Atef : Pomme, Yael Naim, Zaz… Je ne me suis pas encore penché sur Vianney : je ne connais pas vraiment, mais il faudrait, parce qu’il a une très jolie voix et de beaux textes. Il est dans ma to-do list.
Il y a vraiment plein de choses en France aujourd’hui… mais chacun est un peu dans son coin. J’aimerais qu’il y ait davantage d’événements collectifs, des moments qui rassemblent, comme le « Hope power » du 5 décembre, car je m’y sens à ma place dans ce type de concert.

JustMusic.fr : Que peux-tu rajouter pour donner envie au public de découvrir ton deuxième album ?

Atef : J’ai beaucoup parlé du sens, mais il y a aussi les mélodies, les arrangements… L’album est majoritairement en français — sauf deux titres — et même s’il sonne « chanson française », les arrangements, eux, viennent des musiques du monde. On traverse le Mali, le Brésil, l’Inde, le Sénégal, l’Ouganda, le Cap-Vert… et sûrement d’autres encore.

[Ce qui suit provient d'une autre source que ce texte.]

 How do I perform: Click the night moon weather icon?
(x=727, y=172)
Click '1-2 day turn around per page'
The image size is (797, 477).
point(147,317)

C’est un tour du monde, sans même s’en rendre compte. On se laisse porter tantôt par les mélodies, tantôt par le texte, selon les morceaux.
Il y a aussi deux chansons en anglais qui comptent énormément pour moi.
« So simple », d’abord : c’est l’histoire d’un père qui parle à un nouveau-né, comme si l’enfant comprenait déjà tout. C’est très poétique. Je l’ai écrite avec John Robertson et Michael Edwards, en Angleterre.
Et puis « I can’t breathe », que j’ai écrite entièrement seul. J’ai relu les derniers mots prononcés par George Floyd, j’en ai ajouté quelques-uns, et j’en ai fait une chanson. Elle est très intense, presque violente dans l’émotion — et j’ai choisi un style trap, parce que je ne me mets aucune barrière stylistique.